Actualmente el porcentaje de tabajadores no registrados se sostiene- 30 años después- creándose un universo de empleados con distintos niveles de derechos acumulados que va de trabajadores en blanco, en negro, subcontratados, tercerizados, entre muchas otas fragmentaciones.

Pero también la flexibilización puede avanzar, un poco más desapercibida. De a pasitos. Cambios por sector de producción, arreglos directamente por empresa, algún negocio o acuerdo con las dirigencias sindicales. A esto también hay que prestarle mucha atención porque de a poco se buscan generar las condiciones para ataques más duros.

La historia demostró que estas reformas laborales no generan más empleo ni mejoran absolutamente nada para la clase trabajadora.

Quiénes defienden la flexibilizacion, y las reformas laborales, dicen que da más libertades, más posibilidades, más ganancias y esto es cierto. Pero los beneficios son exclusivos para los empresarios que tendrían mucha más libertad para contratar y despedir. Que podrían aumentar los ritmos de producción pagando menos; mientras que el otro sector, los empleados, ven afectados sus salarios y pierden horas de tiempo libre. Además de vivir en la incertidumbre y con la preocupación de que puedan despedirlos cuando quieran sin pagar ningún costo.

Pero la flexibilización no es que sólo avanza en sectores privados y los estatales gozan de derechos plenos. El estado empeoró muchisimo las condiciones de trabajo y los contratos de sus empleados. Hay miles de monotributistas y contratados temporalmente en dependencias estatales sin derecho a indemnización, aguinaldo ni vacaciones pagas desde hace años. Incluso hay muchos estatales que cobran hasta un 30 o 40% de su sueldo en negro.

Todo esto explica por qué sólo los empresarios piden la flexibilizacion laboral, y los estados la dejan pasar aunque armen un discurso contrario. No hay casos de marchas, movilizaciones ni convocatorias obreras que impulsen o exijan flexibilizar.
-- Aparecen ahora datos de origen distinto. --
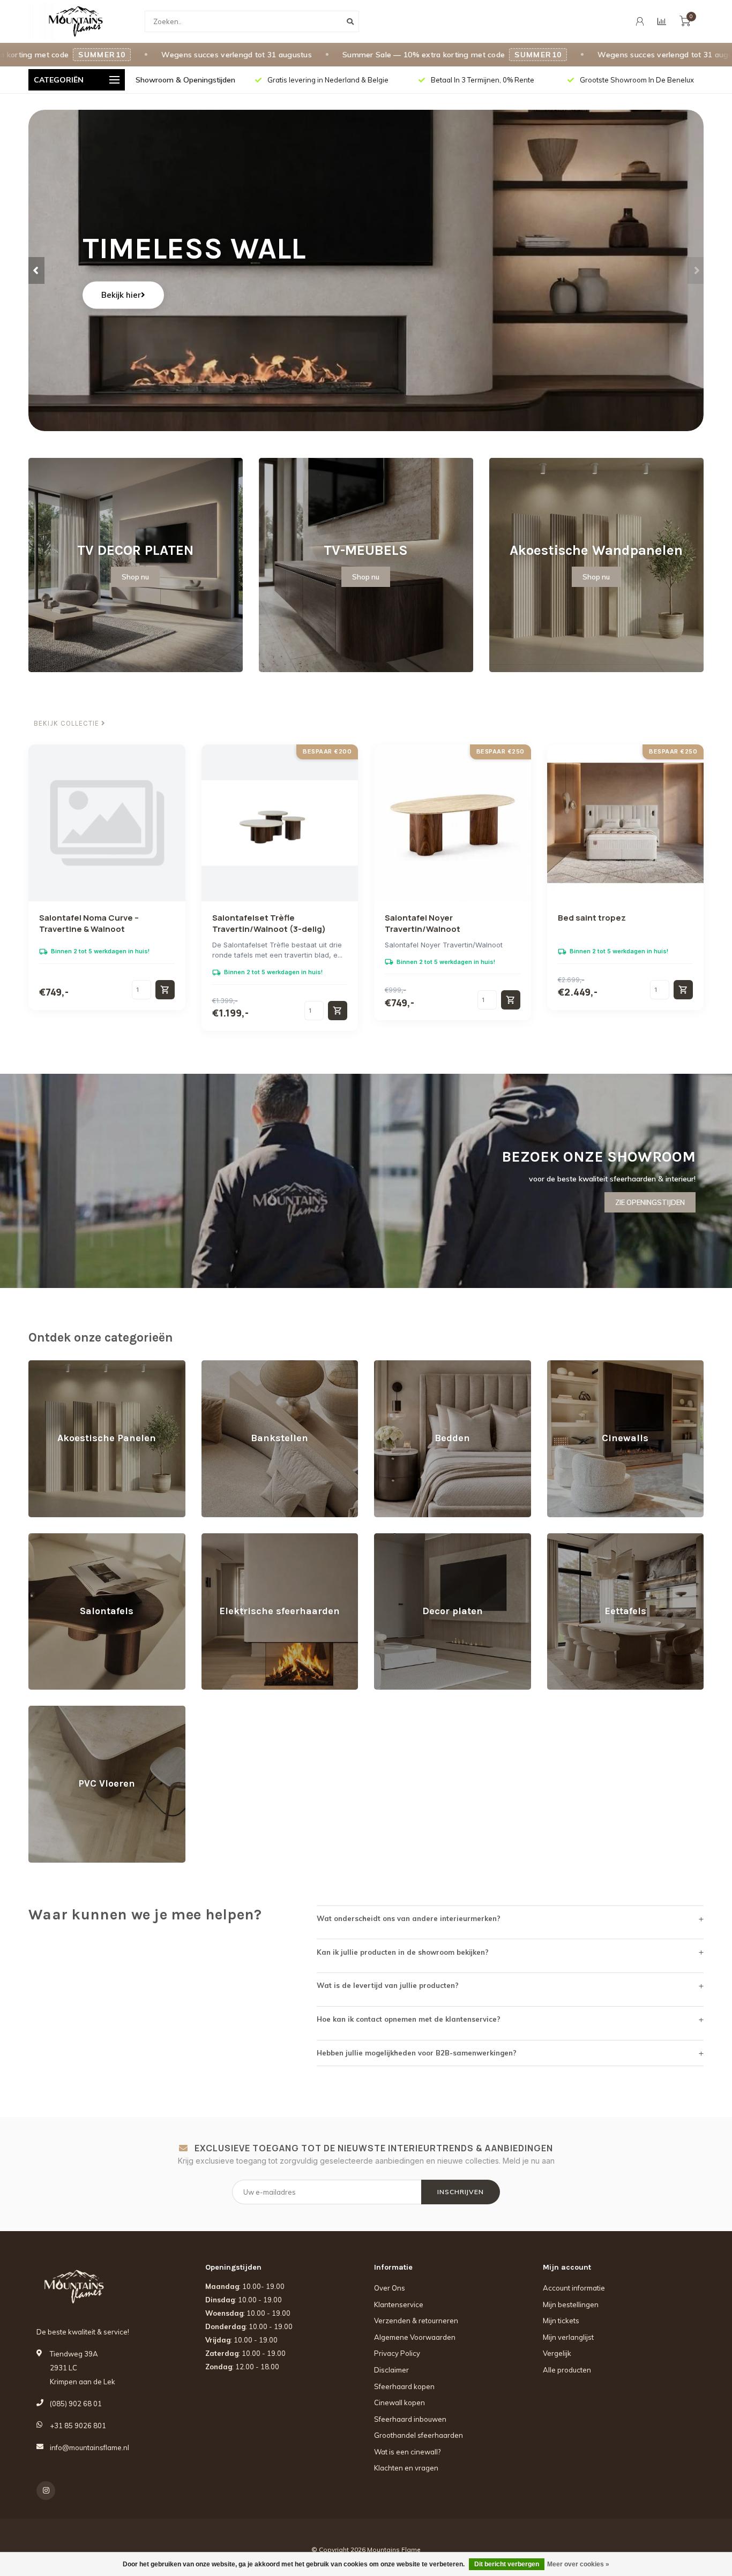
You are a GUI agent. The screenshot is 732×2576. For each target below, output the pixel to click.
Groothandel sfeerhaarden (418, 2435)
Por eso la lucha contra la implementación de la flexibilización laboral es para recuperar o sostener todos esos derechos y porque cuanto más se ataca el trabajo en blanco, peor la pasan quienes estan en negro o no registrados. También es muy importante para unir de alguna forma a la clase trabajadora tan dividida en estos años y para limitar las posibilidades de los ricos y empresarios de despedir y bajar salarios sin que paguen ningún costo.